After visiting a string of factories, Jim Farley was left astonished by the technical innovations being packed into Chinese cars – from self-driving software to facial recognition.
“Their cost and the quality of their vehicles is far superior to what I see in the West,” Farley warned in July.
“We are in a global competition with China, [and it’s not just EVs](https://www.telegraph.co.uk/business/2025/10/06/chinese-carmakers-uk-sales-rocket-tenfold/). And if we lose this, we do not have a future at Ford.”
Also from the article
Other executives describe vast, “dark factories” where robots do so much of the work alone that there is no need to even leave the lights on for humans.
“We visited a dark factory producing some astronomical number of mobile phones,” recalls Greg Jackson, the boss of British energy supplier Octopus.
“The process was so heavily automated that there were no workers on the manufacturing side, just a small number who were there to ensure the plant was working.

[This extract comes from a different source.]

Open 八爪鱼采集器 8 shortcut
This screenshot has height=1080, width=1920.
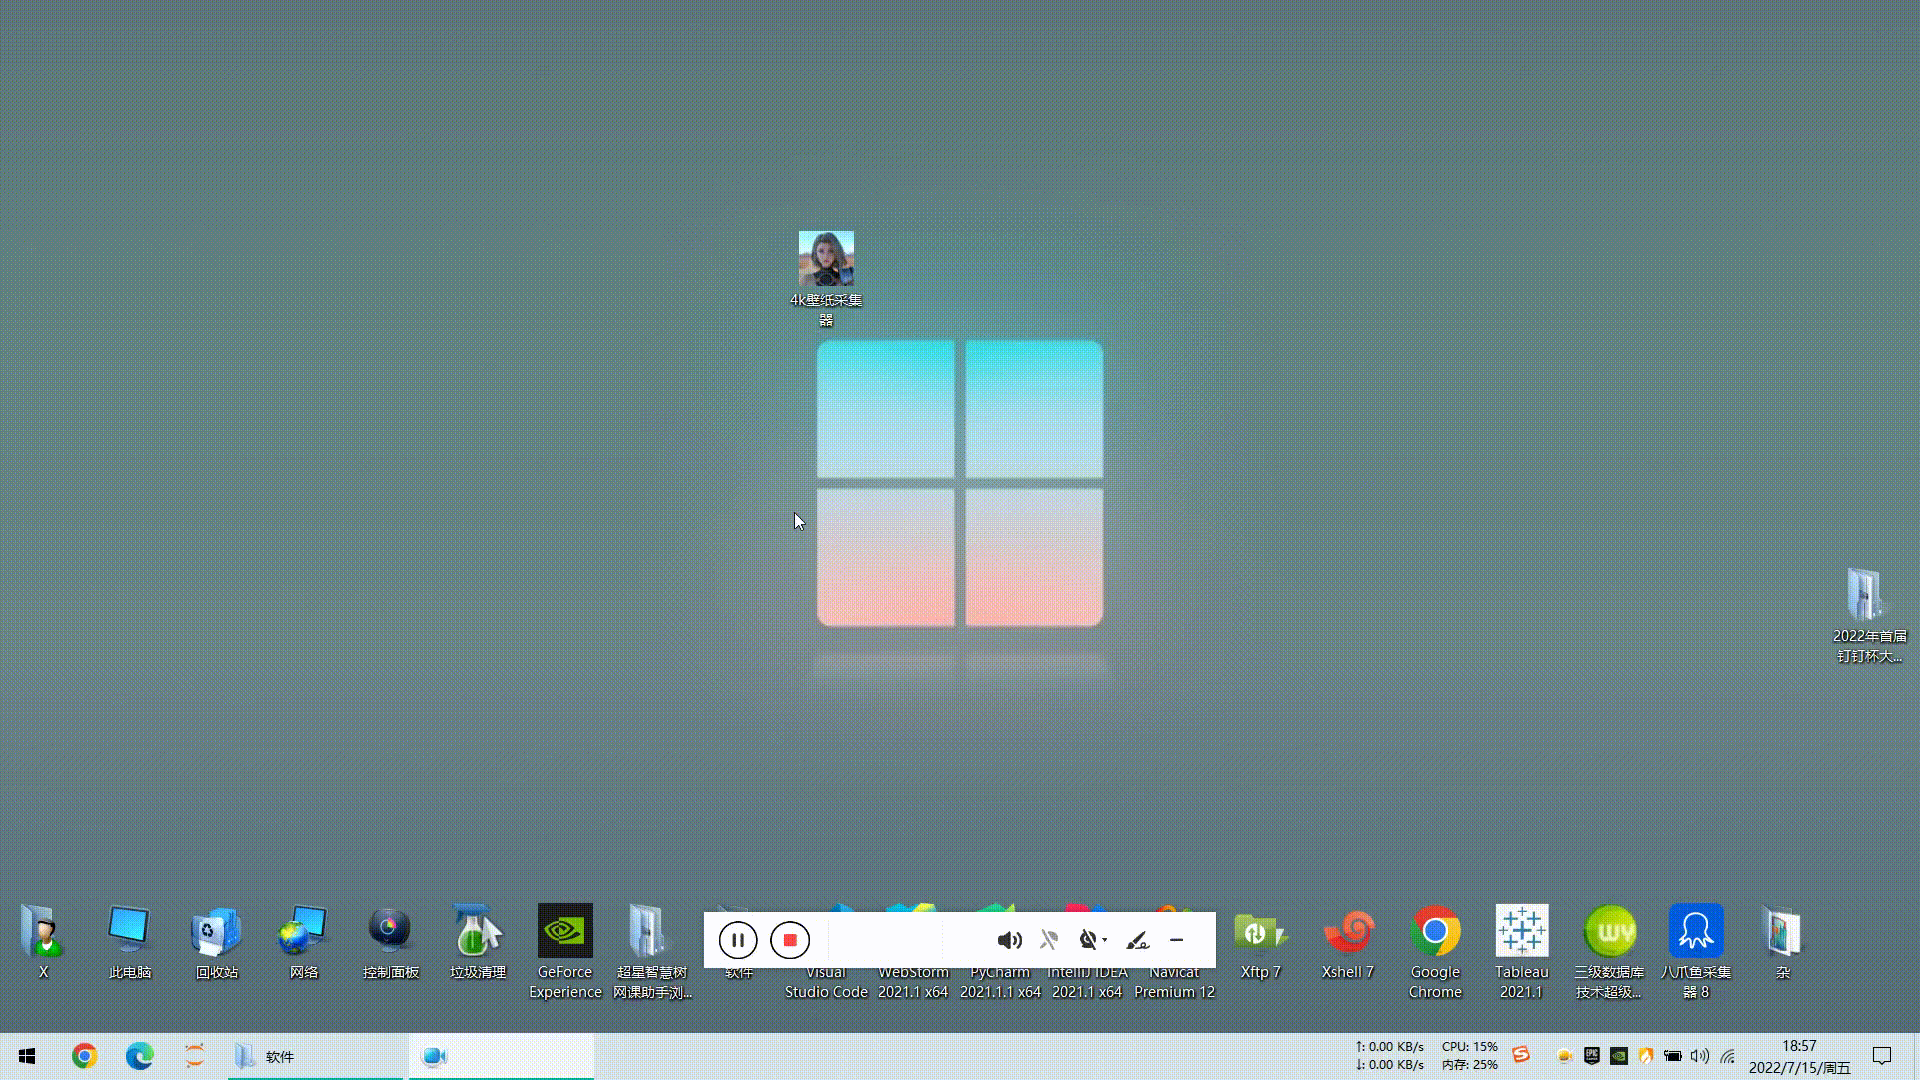[1695, 931]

“You get this sense of a change, where China’s competitiveness has gone from being about government subsidies and low wages to a tremendous number of highly skilled, educated engineers who are innovating like mad.”
I think there are many more reasons than just robotics contributing to China stealing away #1 positions in various industries. If anything if executives are coming back terrified its only because they realize how much further they have to go to cut labor and reduce costs when they’re already razing whats around them as fast as they can and probably can’t keep pace.
Its the problem with focusing on hording wealth and investments consolidation rather than actual reinvestment into people and innovation.